**Entri yang Ditampilkan:**
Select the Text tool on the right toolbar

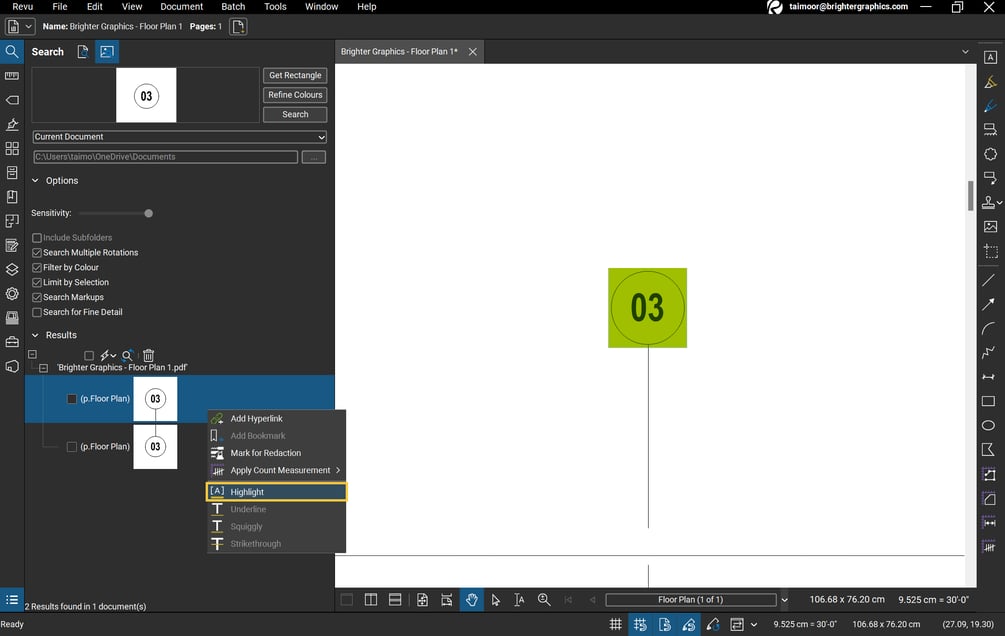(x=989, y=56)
---
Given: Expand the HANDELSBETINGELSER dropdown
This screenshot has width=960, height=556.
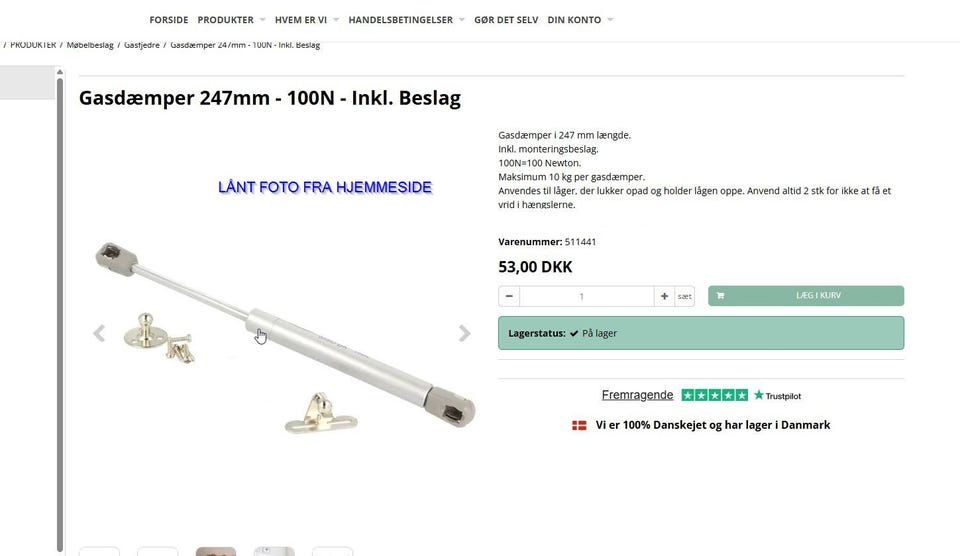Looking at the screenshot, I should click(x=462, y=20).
---
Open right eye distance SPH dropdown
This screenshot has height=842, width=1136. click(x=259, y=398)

**Yang Harus Dibuat:** Pilih dan salin setiap baris dari entri di atas yang memuat kata "height".

**Jawaban Latihan:**
This screenshot has width=960, height=556.
This screenshot has height=842, width=1136. click(x=259, y=398)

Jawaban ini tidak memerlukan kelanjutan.